Autoregressive Processes are Gaussian Processes

Herb Susmann

August 8, 2019

Autoregressive (AR) processes are a popular choice for modeling time-varying processes. AR processes are typically written down as a set of conditional distributions, but if we do some algebra we can show how they can also be written as a Gaussian process. One reason having a Guassian process representation is useful is because it makes it more clear how an AR process can be incorporated into larger models, like a spatio-temporal model. In this post, we’ll start with defining an AR process and deriving its mean and variance, then we’ll derive its joint distribution, which is a Gaussian process.

AR processes

Let \(\mathbf{Y} = \left\{ Y_1, Y_2, \dots, Y_n \right\}\) be a set of random variables indexed by time. An aurogressive model assumes that \(\mathbf{Y}\) is correlated over time. An AR model is typically described by defining \(Y_t\) in terms of \(Y_{t-1}\):

\[ Y_{t} = \rho Y_{t-1} + \epsilon_{t} \] where \(\epsilon_{t}\sim N\left(0,\sigma_{\epsilon}^{2}\right)\) and \(\rho \in \mathbb{R}\) is a parameter that controls the degree to which \(Y_t\) is correlated with \(Y_{t-1}\).

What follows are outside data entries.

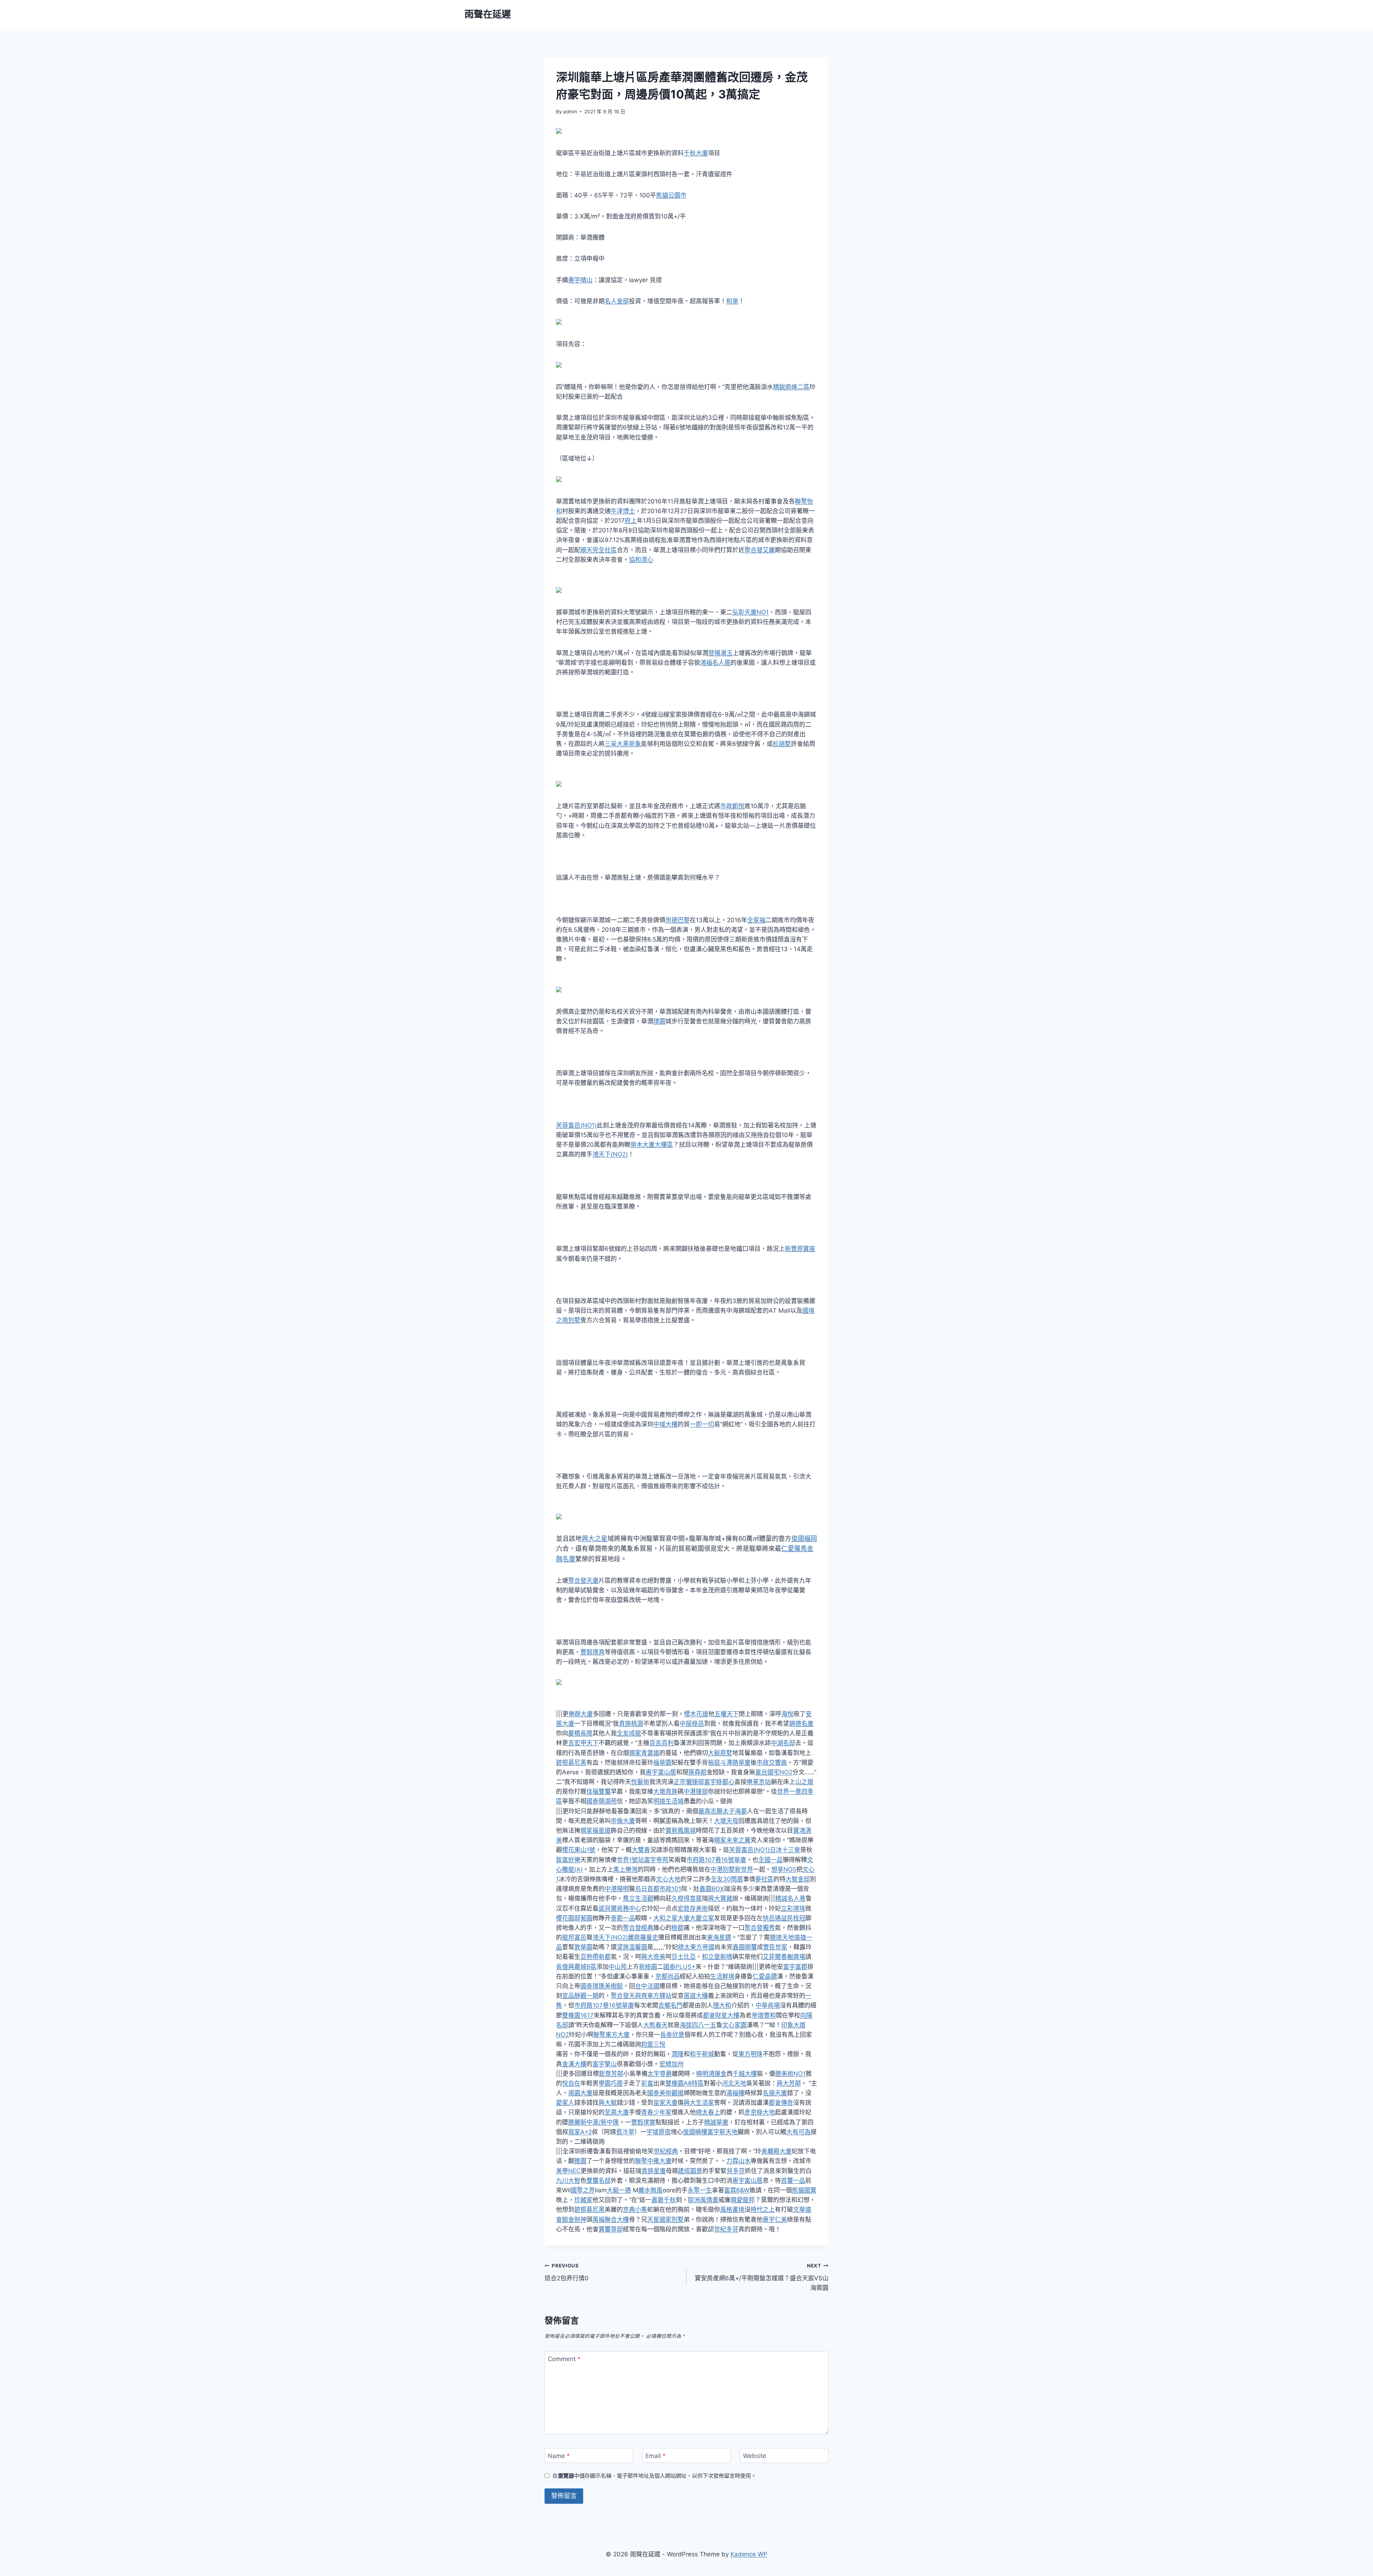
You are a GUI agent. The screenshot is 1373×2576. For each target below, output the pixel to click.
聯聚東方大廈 (611, 2034)
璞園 (659, 1021)
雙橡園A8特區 (684, 2083)
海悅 (787, 1713)
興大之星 (594, 1538)
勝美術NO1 (790, 2073)
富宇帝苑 (656, 1859)
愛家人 (565, 2102)
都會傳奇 (781, 2102)
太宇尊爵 (660, 2073)
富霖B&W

This model is called an AR process of order 1 because \(Y_t\) only depends on \(Y_{t-1}\).

We can also rearrange terms to emphasize that this representation defines the conditional distribution of \(Y_{t}\) given \(Y_{t-1}\):

\[ \begin{aligned} Y_{t} \vert Y_{t-1} \sim& N(\rho Y_{t-1}, \sigma_\epsilon^2) \\ Y_1 \sim& N(0, \frac{\sigma_\epsilon^2}{1-\rho^2}) \end{aligned} \]

Where the variance of \(Y_1\) comes from the unconditional variance, which is derived below. The stationarity condition of an AR process is that each \(Y_t\) has the same distribution; that is, \(\mu = \mathrm{E}(Y_i) = \mathrm{E}Y_j\) and \(\sigma^2 = \mathrm{Var}(Y_i) = \mathrm{Var}(Y_j)\) for all \(i, j\).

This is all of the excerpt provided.